Im Baiyun-Tempel befindet sich auch eine alte Bibliothek, in der viele daoistische Klassiker, Rollbilder, Steintafeln und –abreibungen aufbewahrt werden. Unter den Schriften ist die mingzeitliche Auflage der 5503-bändigen „Daoistischen Werke der Regierungszeit des Kaisers Zhengtong“, die der Ming-Kaiser Yingzong dem Tempel im Jahre 1448 geschenkt hatte. Um diese kostbaren Schriften zu erhalten, brachten die Mönche sie vom 1. bis zum 7. Tag des sechsten Monats jedes Jahres an die Sonne, um so Feuchtigkeit und Bücherwürmer zu vertreiben. Zu dieser Gelegenheit kamen viele Literaten, Gelehrte und Mönche hierher, um diese klassischen Werke zu bewundern und zu lesen.

Die Laozi-Steinstatue, die der Tang-Kaiser Xuanzong gestiftet hatte, befindet sich immer noch im Tempel. Sie ist eine Kuriosität der antiken Steinschnitzerei. Diese Statue wurde mehrmals vergraben, um sie vor Kriegsfeuer zu schützen. Vor kurzem wurde sie wieder zutage gefördert und strahlt nun unbeschädigt in altem Glanz.

**Bereitgestellte Daten**.
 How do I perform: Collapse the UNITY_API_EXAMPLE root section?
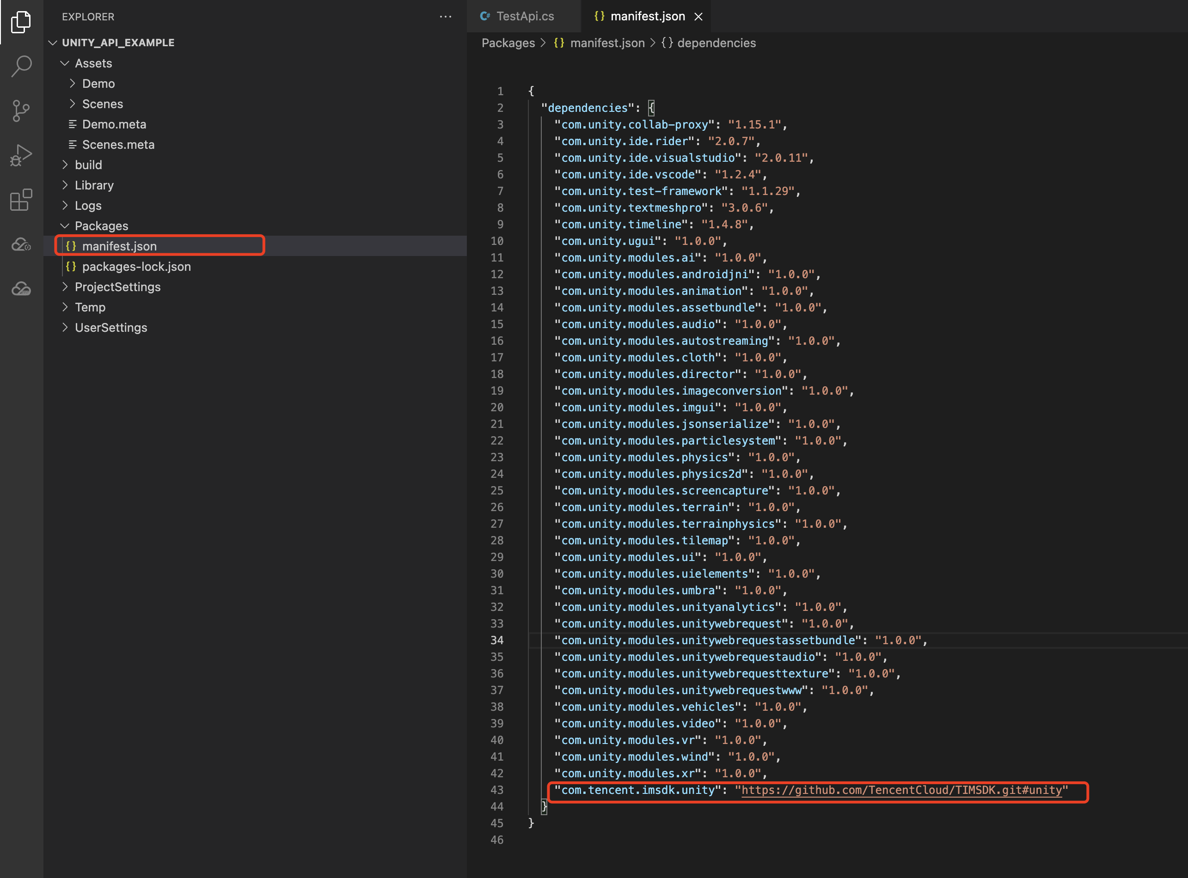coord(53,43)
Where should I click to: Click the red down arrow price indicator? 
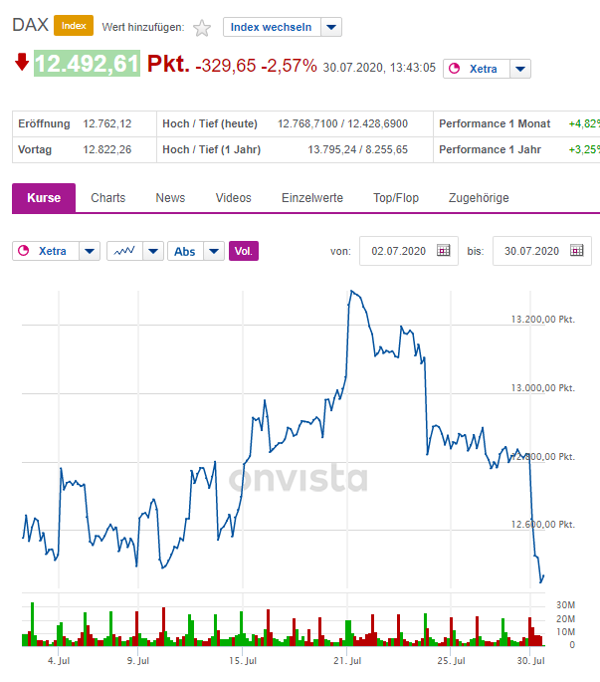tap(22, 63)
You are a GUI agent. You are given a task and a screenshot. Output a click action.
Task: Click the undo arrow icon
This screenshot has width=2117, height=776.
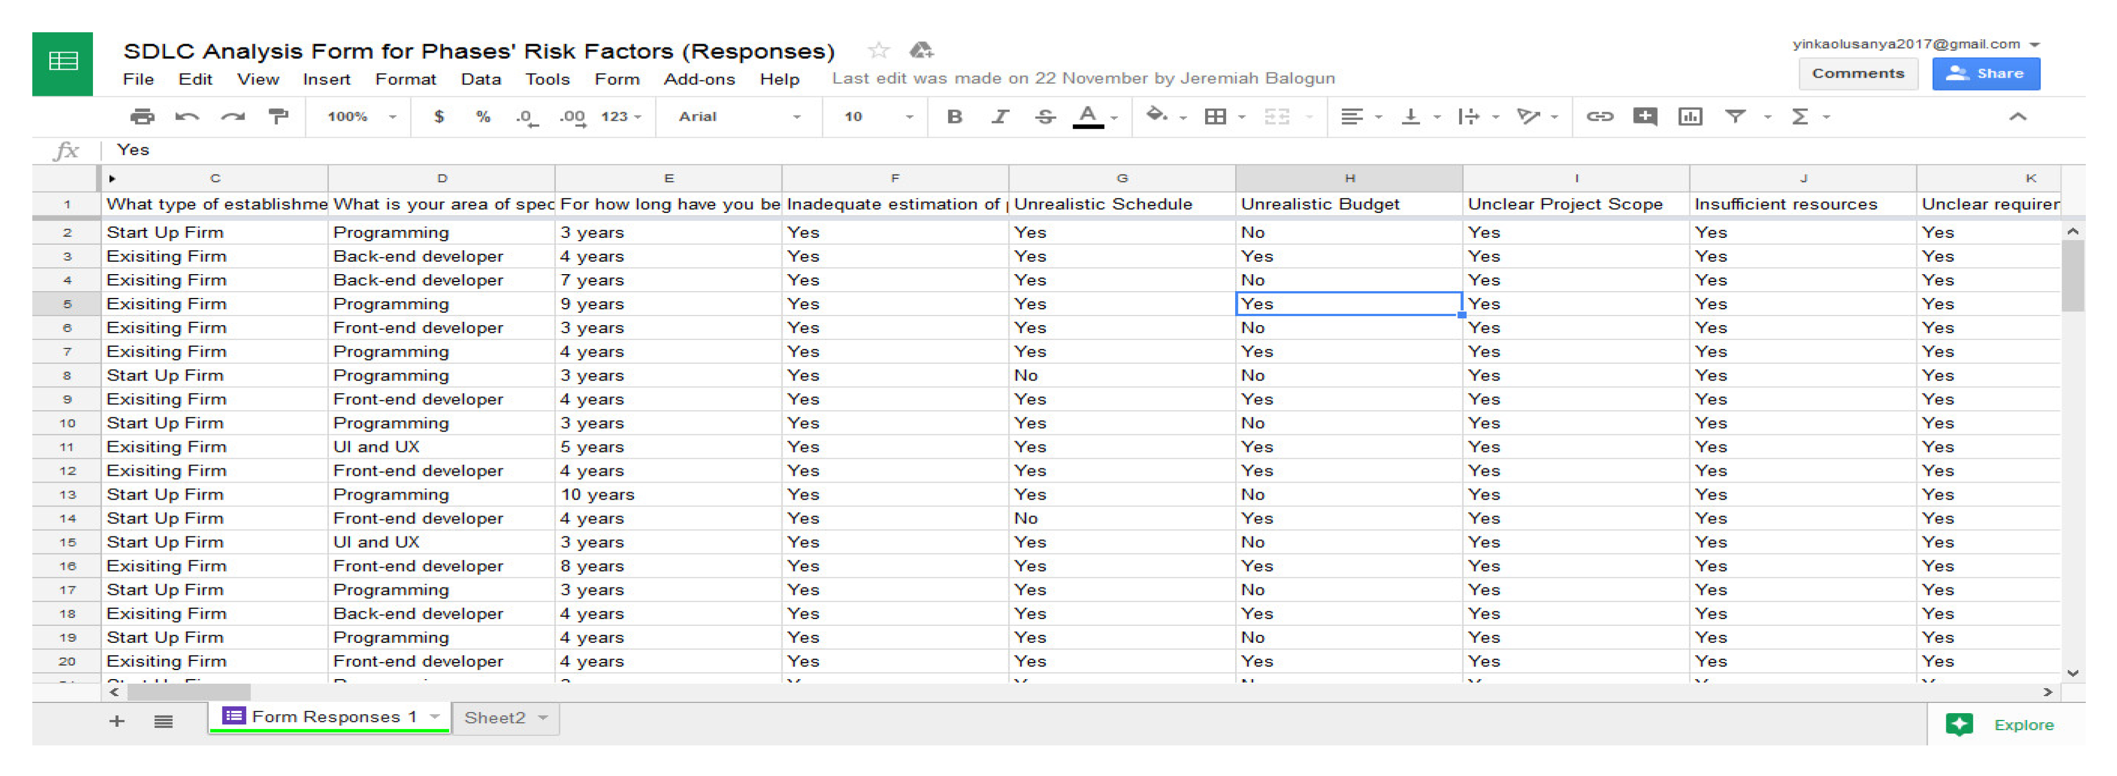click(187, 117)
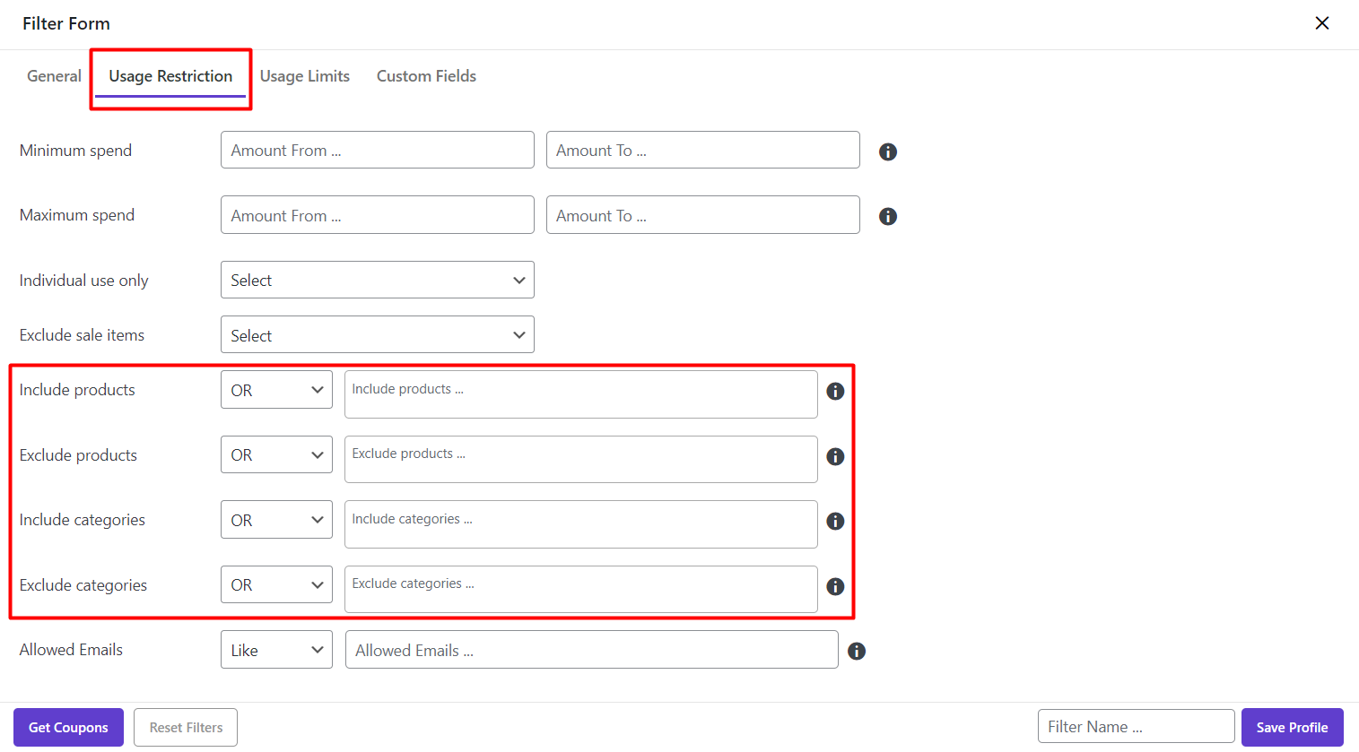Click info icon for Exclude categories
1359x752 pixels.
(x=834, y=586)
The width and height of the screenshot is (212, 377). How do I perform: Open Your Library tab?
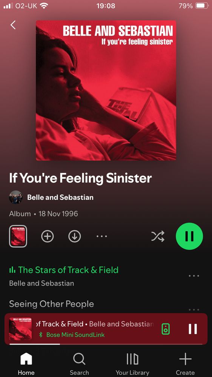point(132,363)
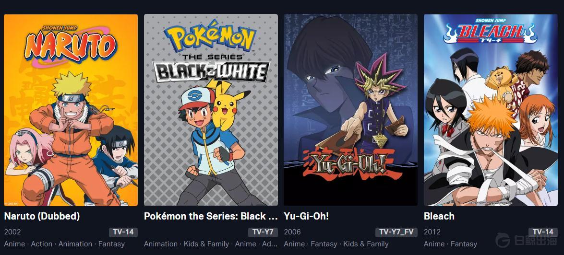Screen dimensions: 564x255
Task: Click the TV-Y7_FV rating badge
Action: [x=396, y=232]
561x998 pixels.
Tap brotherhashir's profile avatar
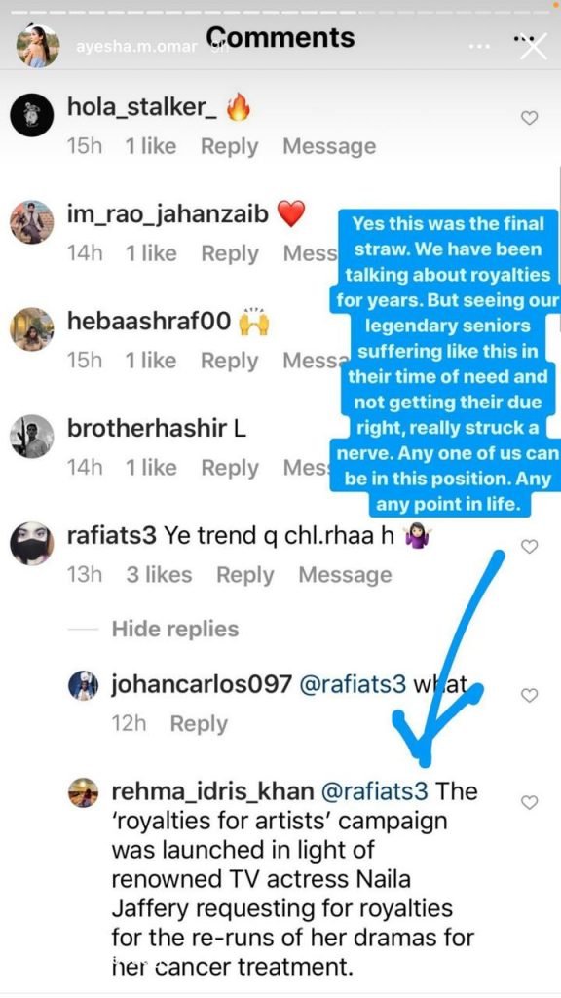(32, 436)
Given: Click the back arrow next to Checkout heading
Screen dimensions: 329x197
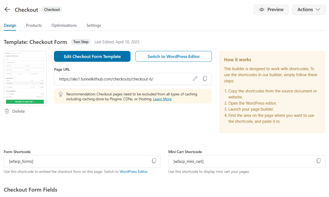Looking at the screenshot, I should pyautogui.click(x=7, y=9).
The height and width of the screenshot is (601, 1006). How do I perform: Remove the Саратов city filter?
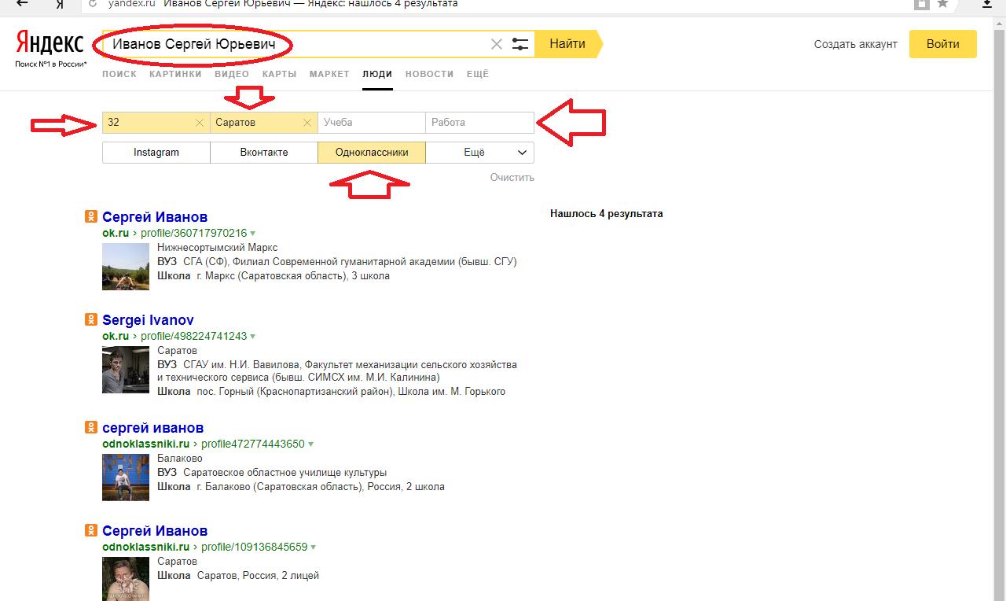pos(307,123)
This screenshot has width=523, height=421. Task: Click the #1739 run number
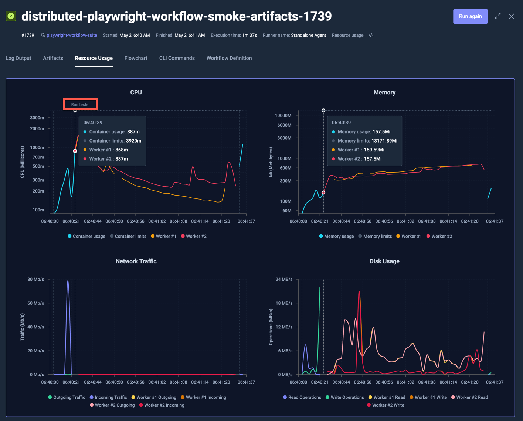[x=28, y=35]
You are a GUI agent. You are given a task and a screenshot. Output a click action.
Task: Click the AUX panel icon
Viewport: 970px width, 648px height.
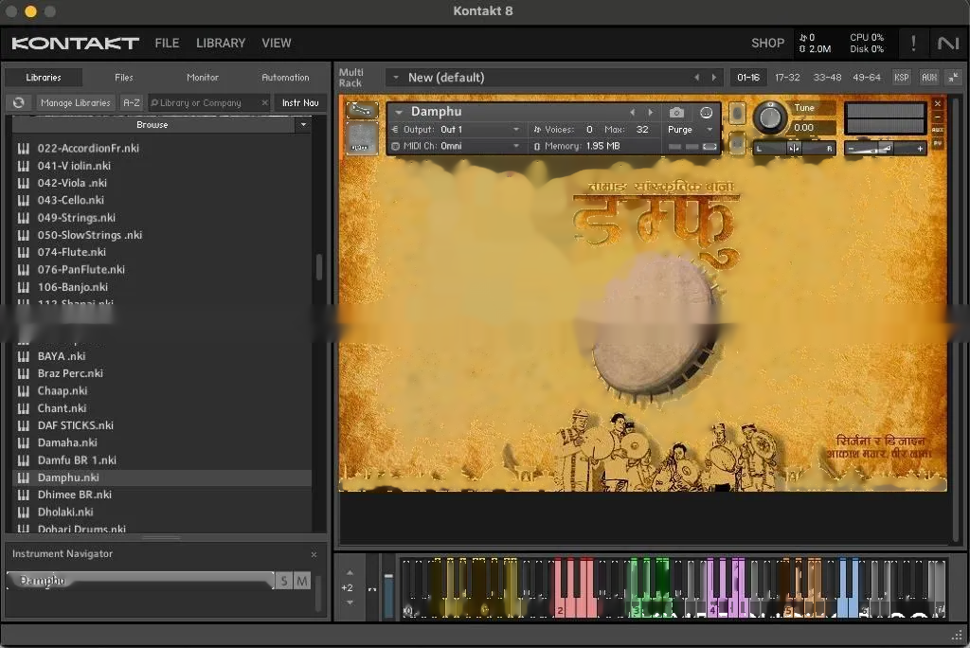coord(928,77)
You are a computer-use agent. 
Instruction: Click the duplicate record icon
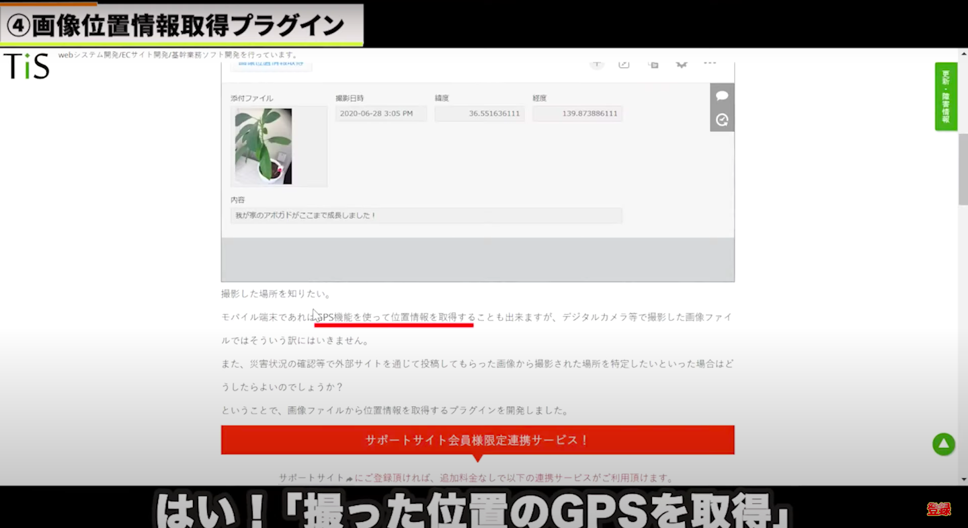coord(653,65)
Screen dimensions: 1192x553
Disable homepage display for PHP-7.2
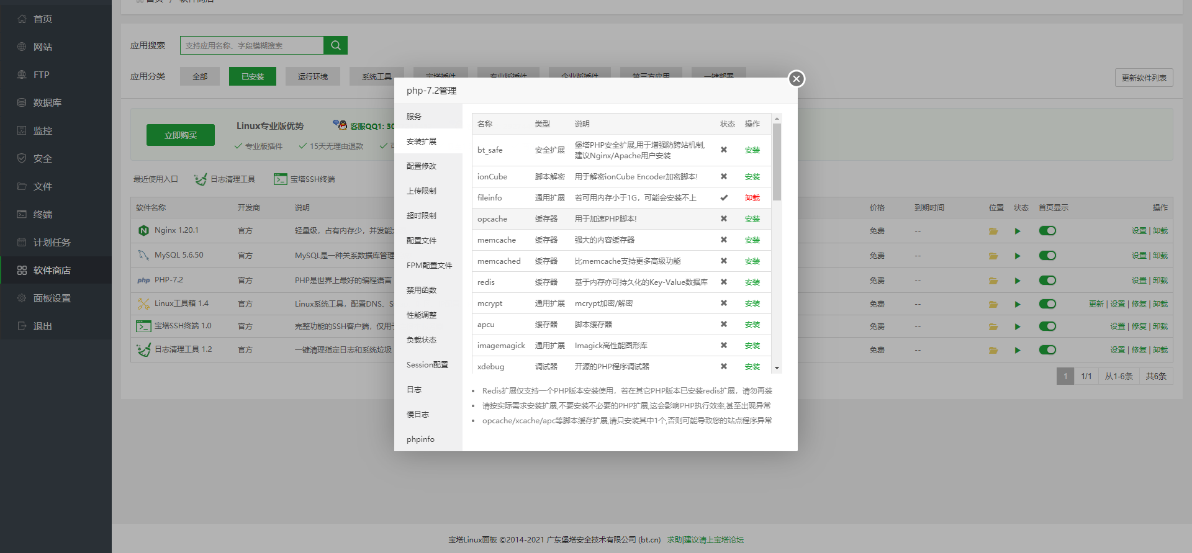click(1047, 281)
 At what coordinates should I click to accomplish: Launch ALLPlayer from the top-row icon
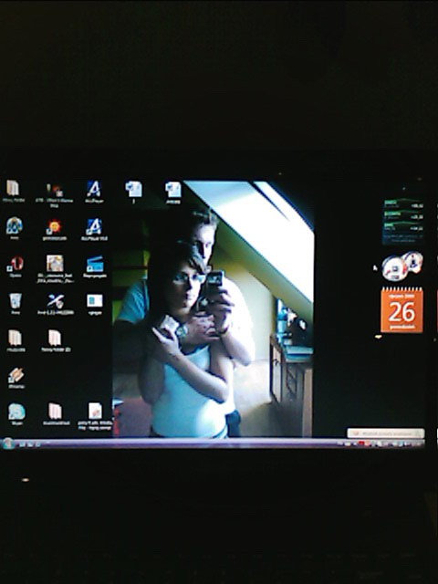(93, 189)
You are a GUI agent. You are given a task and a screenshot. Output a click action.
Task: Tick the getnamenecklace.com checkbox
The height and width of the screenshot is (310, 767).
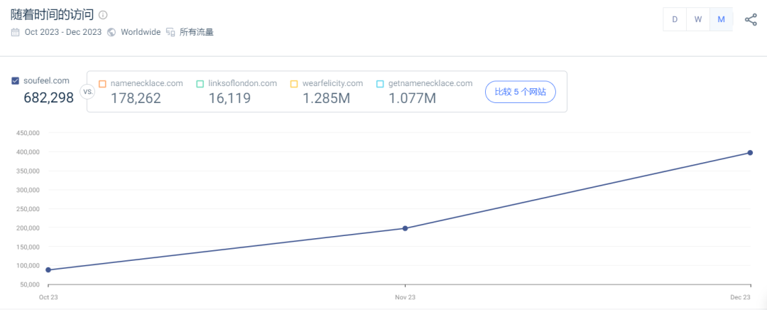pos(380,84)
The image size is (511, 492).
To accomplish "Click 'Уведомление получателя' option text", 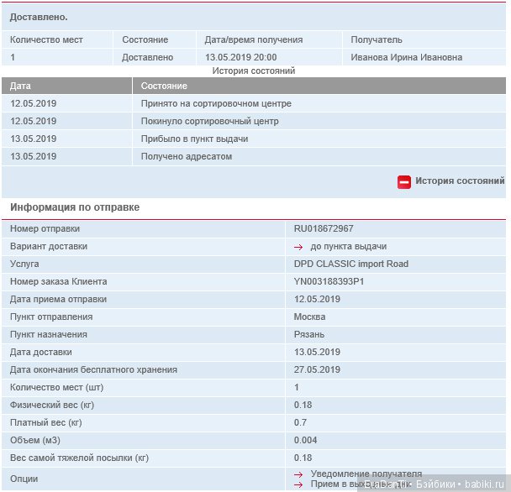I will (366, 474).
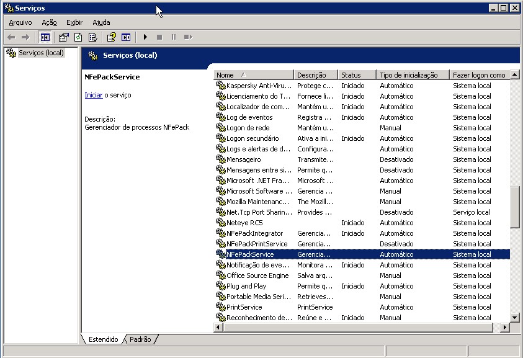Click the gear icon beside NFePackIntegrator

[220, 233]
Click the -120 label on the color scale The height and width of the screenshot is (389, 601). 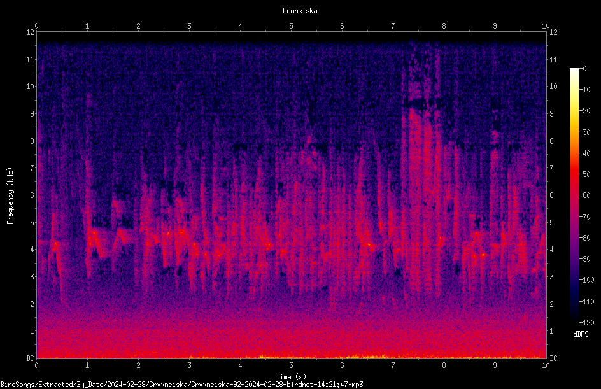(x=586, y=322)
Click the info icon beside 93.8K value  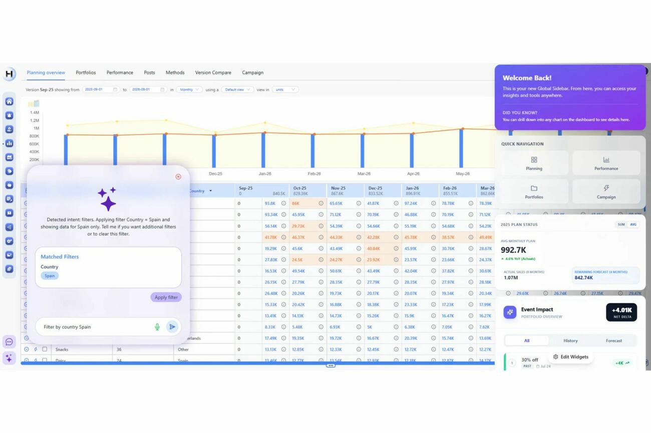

**Arbeitsanweisungen**.
a: Gib bitte aus dem Auszug über den Baiyun-Tempel den Abschnitt von „Die Laozi-Steinstatue, die“ bis einschließlich „in altem Glanz.“ wortgetreu aus.
b: In welchem Jahr schenkte der Ming-Kaiser Yingzong dem Tempel laut dem Auszug über den Baiyun-Tempel die „Daoistischen Werke der Regierungszeit des Kaisers Zhengtong“?
c: Schreibe den Auszug über den Baiyun-Tempel im Anschluss an seinen letzten Satz weiter.

**Lösungen je Aufgabe**.
a:
Die Laozi-Steinstatue, die der Tang-Kaiser Xuanzong gestiftet hatte, befindet sich immer noch im Tempel. Sie ist eine Kuriosität der antiken Steinschnitzerei. Diese Statue wurde mehrmals vergraben, um sie vor Kriegsfeuer zu schützen. Vor kurzem wurde sie wieder zutage gefördert und strahlt nun unbeschädigt in altem Glanz.

b: Im Jahr 1448.

c:
Die Steintafeln des „Songxue-Tao-te-king“, die sich im Ahnentempel befinden, enthalten insgesamt etwa 5800 chinesische Schriftzeichen, die nach der Handschrift des großen Kalligraphen der Yuan-Zeit, Zhao Mengfu, eingraviert wurden. Leider sind die Originale verloren gegangen. Die ausgestellten Steintafeln sind Reproduktionen aus den Regierungsjahren des Kaisers Daoguang (1821-1851), die Zhaos kräftige Kalligraphie wiedergeben.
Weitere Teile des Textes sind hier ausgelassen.